WHAT IS BEING ASKED
In how many lines of the records does the string "Identify" appear? State only the number.

+ + + + +

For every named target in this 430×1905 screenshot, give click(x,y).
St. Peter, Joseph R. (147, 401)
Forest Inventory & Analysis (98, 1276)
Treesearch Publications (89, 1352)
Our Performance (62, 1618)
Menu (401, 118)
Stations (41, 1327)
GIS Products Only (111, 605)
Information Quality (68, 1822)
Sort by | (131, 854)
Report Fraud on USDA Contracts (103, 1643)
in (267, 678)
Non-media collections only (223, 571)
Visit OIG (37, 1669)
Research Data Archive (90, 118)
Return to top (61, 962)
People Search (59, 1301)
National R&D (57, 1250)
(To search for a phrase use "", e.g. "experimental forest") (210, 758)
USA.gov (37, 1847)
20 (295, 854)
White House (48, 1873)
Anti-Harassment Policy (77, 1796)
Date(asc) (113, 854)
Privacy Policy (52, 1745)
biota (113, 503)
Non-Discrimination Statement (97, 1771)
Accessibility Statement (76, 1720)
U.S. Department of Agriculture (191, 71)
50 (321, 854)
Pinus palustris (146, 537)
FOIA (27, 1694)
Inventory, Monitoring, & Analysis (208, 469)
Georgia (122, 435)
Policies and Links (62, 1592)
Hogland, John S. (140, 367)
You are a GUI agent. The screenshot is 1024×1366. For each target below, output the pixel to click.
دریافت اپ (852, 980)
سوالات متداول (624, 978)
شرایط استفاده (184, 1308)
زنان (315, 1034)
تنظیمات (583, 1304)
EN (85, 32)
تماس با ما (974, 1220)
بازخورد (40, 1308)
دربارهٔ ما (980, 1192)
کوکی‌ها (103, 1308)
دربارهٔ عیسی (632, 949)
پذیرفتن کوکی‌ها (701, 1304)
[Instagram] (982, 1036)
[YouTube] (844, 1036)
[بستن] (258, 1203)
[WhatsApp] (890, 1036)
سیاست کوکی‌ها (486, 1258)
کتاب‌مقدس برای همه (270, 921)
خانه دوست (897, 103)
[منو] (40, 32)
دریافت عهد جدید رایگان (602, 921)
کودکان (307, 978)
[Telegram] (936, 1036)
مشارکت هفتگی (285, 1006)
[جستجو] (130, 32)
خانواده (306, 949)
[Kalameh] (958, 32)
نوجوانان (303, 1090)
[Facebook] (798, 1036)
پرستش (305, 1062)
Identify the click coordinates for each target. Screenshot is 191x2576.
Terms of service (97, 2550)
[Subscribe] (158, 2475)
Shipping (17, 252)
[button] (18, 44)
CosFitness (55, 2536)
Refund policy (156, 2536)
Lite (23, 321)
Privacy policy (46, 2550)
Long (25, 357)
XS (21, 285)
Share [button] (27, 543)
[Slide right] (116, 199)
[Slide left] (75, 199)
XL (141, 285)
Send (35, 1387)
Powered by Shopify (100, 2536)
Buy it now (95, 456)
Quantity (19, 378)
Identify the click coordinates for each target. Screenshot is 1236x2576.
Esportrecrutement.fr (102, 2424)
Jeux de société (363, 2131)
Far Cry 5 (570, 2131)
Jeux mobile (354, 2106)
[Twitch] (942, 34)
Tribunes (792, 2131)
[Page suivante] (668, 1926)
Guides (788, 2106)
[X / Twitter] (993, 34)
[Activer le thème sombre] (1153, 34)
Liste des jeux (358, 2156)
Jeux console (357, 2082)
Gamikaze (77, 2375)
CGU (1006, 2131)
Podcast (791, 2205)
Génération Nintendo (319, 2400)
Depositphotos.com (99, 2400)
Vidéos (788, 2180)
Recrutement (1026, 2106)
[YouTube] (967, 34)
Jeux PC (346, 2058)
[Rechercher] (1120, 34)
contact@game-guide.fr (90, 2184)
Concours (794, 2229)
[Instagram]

+ + + + +

SOLUTION TO THIS EXERCISE
2